-- MATERIAL FOR THIS EXERCISE follows --

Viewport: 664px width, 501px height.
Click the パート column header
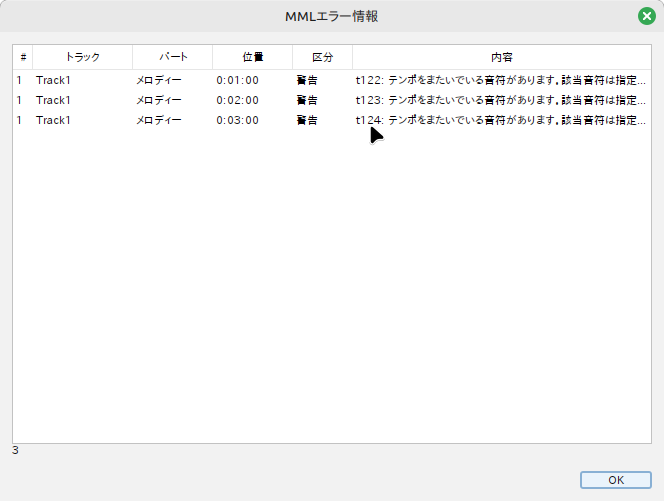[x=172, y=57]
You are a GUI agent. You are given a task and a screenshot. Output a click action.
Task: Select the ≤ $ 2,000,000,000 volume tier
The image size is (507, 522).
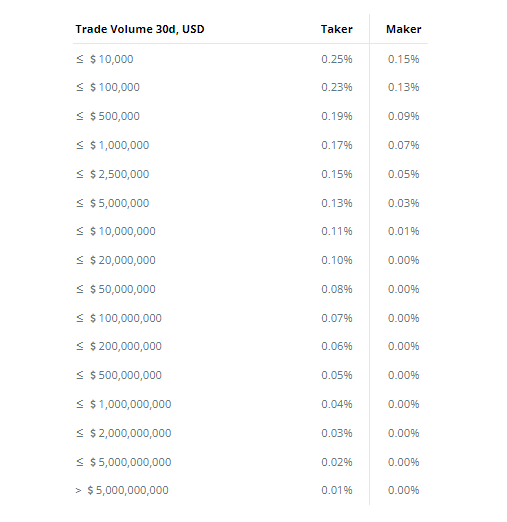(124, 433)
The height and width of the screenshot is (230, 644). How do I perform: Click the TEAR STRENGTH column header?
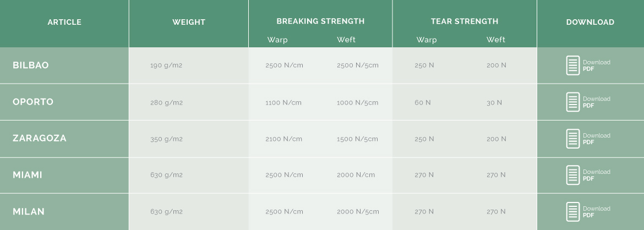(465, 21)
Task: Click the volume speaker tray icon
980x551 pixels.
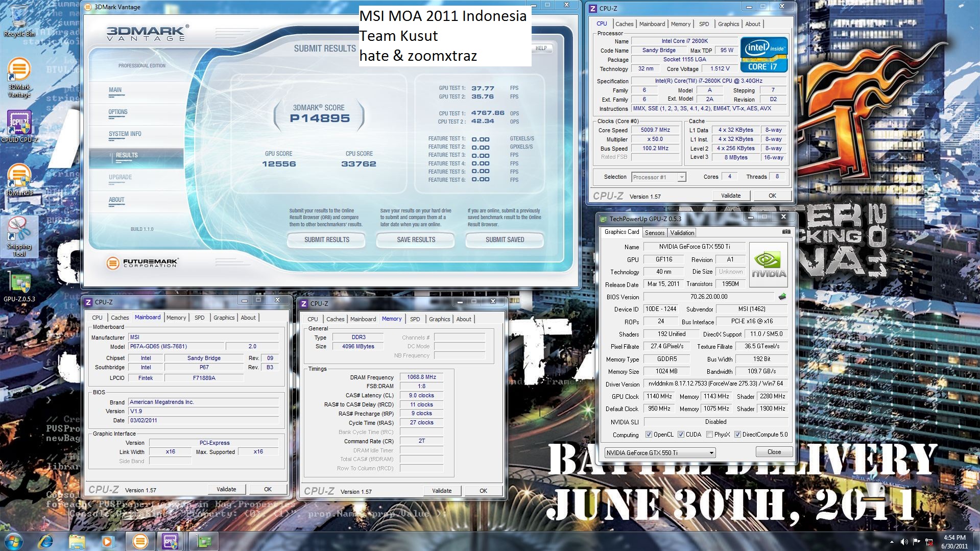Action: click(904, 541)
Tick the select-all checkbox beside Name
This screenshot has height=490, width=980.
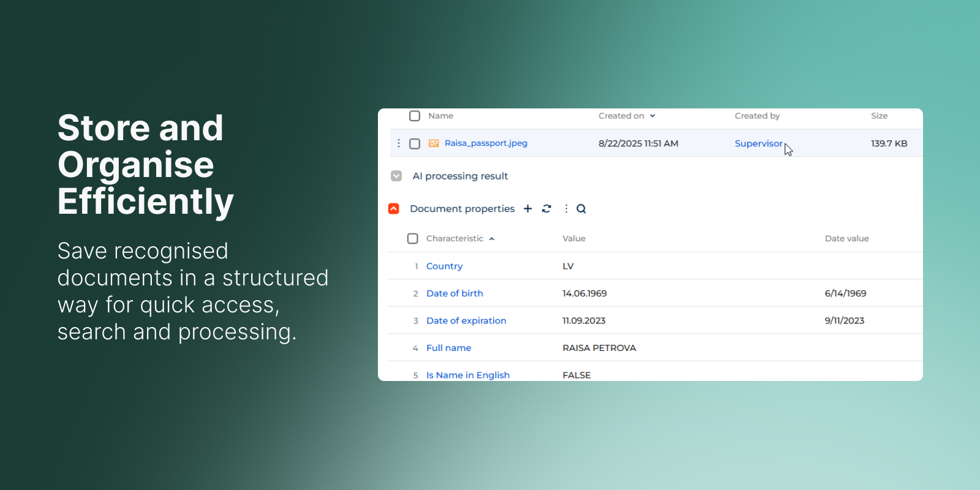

-- MATERIAL FOR THIS EXERCISE concluded --

WORK TASK: Report how many lines above contain the string "volume". Please write the number only.

RESULT OF THIS EXERCISE: 2